Uma informação postada no espaço virtual da Mendes Advocacia, empresa com sede em Linhares, dá conta de que B.R.V., gerente de um banco no município irá receber R$ 15 mil referente a uma ação movida contra a Construtora Direcional Valparaiso LTDA. “A construtora tentou impor ao comprador o financiamento de um imóvel a seu banco parceiro, ele não aceitou e por isso a empresa dificultava a entrega dos documentos exigidos pela instituição financeira para concessão do empréstimo. A questão foi evidenciada quando comprovou-se que a mesma papelada havia sido entregue a todos os demais compradores que escolheram o banco parceiro da construtora”, disse o advogado Cleylton Mendes Passos ao ser procurado pelo Site Eu Vi em Linhares.
A construtora é a responsável pelo empreendimento Dream Park Residence, localizado na Serra, Grande Vitória, e as obras começaram no dia 21 de Agosto de 2009, sendo parte do pagamento financiado pelo empreendimento e a outra parte deveria ser financiada pelo comprador. “O autor ajuizou ação em razão de ter sido o único inquilino a não receber a documentação necessária para o financiamento de seu imóvel adquirido na planta”, completou o advogado.

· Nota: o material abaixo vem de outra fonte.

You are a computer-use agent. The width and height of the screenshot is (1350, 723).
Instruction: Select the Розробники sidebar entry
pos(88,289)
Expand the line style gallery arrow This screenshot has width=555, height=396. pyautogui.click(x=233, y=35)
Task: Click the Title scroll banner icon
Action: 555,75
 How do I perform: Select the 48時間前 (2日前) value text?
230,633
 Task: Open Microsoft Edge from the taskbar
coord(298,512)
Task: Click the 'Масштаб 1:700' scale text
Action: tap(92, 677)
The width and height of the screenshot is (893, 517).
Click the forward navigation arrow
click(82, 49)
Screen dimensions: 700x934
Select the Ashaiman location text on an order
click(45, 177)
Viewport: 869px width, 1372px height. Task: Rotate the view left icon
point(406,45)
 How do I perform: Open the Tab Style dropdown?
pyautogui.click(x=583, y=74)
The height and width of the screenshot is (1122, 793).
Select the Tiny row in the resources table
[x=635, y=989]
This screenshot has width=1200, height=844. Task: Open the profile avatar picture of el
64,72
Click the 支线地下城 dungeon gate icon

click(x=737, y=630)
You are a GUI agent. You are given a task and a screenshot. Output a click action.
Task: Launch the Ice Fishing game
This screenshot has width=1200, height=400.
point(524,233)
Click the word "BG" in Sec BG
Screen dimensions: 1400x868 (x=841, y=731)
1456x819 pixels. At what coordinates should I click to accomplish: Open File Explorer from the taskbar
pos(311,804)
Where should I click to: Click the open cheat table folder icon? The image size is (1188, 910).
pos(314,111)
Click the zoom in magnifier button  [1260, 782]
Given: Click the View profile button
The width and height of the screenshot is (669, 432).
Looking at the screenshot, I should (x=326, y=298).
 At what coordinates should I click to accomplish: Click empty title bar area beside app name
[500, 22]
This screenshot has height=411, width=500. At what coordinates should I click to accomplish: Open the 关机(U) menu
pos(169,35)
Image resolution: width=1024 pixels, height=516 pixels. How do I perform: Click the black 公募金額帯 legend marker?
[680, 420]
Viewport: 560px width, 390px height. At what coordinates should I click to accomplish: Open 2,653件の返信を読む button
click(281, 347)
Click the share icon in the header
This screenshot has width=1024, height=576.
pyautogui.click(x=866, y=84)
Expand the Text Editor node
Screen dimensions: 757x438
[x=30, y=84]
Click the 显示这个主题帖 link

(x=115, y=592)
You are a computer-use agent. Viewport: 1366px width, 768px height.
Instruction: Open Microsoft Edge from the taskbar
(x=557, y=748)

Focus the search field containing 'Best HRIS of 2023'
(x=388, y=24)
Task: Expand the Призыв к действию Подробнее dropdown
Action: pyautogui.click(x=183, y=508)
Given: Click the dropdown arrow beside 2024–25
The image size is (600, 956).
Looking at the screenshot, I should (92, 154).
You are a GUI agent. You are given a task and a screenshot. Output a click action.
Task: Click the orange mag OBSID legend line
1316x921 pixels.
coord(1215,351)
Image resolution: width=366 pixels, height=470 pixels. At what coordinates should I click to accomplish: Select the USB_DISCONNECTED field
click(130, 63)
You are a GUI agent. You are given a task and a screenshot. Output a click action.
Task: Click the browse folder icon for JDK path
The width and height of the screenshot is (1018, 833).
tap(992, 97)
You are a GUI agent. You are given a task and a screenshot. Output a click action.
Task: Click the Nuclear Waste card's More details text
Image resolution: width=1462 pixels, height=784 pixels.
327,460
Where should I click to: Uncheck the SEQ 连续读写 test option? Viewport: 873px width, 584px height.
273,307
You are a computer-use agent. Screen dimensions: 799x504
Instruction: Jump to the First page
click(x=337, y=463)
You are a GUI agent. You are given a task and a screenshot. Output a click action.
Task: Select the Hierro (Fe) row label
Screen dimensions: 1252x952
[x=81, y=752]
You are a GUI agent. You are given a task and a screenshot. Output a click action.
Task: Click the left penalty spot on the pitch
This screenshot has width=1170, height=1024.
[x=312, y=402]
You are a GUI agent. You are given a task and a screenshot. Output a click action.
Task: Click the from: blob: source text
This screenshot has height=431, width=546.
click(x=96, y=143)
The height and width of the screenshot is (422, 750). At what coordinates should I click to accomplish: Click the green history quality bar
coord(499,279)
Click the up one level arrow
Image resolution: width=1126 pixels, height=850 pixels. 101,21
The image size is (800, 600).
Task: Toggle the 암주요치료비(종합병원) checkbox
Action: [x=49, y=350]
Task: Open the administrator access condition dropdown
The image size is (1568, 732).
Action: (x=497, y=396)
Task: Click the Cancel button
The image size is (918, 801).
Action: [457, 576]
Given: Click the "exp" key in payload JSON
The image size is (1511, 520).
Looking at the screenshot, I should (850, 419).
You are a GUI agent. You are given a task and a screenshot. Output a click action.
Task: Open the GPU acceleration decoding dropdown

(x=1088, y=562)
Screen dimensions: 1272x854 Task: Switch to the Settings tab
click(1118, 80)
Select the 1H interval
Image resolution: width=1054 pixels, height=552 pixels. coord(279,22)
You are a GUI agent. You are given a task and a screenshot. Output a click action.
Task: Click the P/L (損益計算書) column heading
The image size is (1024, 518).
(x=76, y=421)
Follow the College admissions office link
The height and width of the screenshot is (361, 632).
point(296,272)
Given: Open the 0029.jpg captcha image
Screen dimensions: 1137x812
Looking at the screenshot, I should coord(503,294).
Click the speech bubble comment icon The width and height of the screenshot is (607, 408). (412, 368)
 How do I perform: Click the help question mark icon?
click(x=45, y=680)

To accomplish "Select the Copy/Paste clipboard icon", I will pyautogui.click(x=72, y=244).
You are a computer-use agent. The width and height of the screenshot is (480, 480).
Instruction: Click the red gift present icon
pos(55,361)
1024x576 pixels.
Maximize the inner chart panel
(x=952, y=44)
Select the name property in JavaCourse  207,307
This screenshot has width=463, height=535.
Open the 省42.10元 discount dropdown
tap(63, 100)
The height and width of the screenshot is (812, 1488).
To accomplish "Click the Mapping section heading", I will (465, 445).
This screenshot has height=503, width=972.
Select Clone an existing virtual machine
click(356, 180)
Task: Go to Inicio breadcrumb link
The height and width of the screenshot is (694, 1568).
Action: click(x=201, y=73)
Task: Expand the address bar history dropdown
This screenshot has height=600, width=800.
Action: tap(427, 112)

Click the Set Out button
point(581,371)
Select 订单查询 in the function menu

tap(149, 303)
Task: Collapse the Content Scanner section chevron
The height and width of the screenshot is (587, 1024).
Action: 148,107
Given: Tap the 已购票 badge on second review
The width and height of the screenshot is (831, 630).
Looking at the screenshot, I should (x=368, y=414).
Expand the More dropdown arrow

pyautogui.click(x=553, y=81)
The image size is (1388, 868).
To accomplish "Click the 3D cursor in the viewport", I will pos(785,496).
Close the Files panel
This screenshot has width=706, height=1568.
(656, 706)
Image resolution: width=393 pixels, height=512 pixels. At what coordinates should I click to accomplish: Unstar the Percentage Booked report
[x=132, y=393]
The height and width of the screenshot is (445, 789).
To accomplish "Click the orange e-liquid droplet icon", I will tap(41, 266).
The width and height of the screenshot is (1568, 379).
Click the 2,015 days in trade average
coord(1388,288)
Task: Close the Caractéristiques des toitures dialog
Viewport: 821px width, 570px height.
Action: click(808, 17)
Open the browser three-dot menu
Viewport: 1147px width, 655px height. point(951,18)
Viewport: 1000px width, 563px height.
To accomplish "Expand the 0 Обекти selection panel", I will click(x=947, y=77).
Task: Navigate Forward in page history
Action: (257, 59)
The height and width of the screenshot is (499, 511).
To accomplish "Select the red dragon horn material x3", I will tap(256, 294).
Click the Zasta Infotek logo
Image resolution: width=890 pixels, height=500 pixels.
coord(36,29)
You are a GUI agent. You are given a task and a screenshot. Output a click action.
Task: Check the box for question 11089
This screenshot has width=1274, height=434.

Nos autos, foi comprovado que a construtora criou embaraços para emissão da documentação pelo fato de o gerente de banco, que trabalha e mora em Linhares, ter optado em financiar seu imóvel em instituição bancária diferente da recomendada pelo empreendimento. Ele adquiriu o imóvel para investimento, com a intenção de alugá-lo.
De acordo com a publicação da Mendes Advocacia, “O juiz Wesley Sandro Campana dos Santos do Juizado Especial Cível da Comarca de Linhares, entendeu haver o abuso por parte da construtora, não só induzindo, mas retirando do autor seu direito a livre escolha.
Entendeu ainda que a conduta da empresa Ré causou constrangimentos ao cliente impossibilitando-o de adentrar em seu imóvel dentro do prazo previsto em contrato”.
A entrega dos apartamentos aconteceu em 2012, e mesmo sem poder usufruir, o gerente de banco pagou taxas de condomínio, que serão ressarcidas.
O valor da indenização estipulado pelo magistrado é atualizado com juros e correção monetária desde a data da entrega do imóvel. A Construtora, contudo, pode recorrer.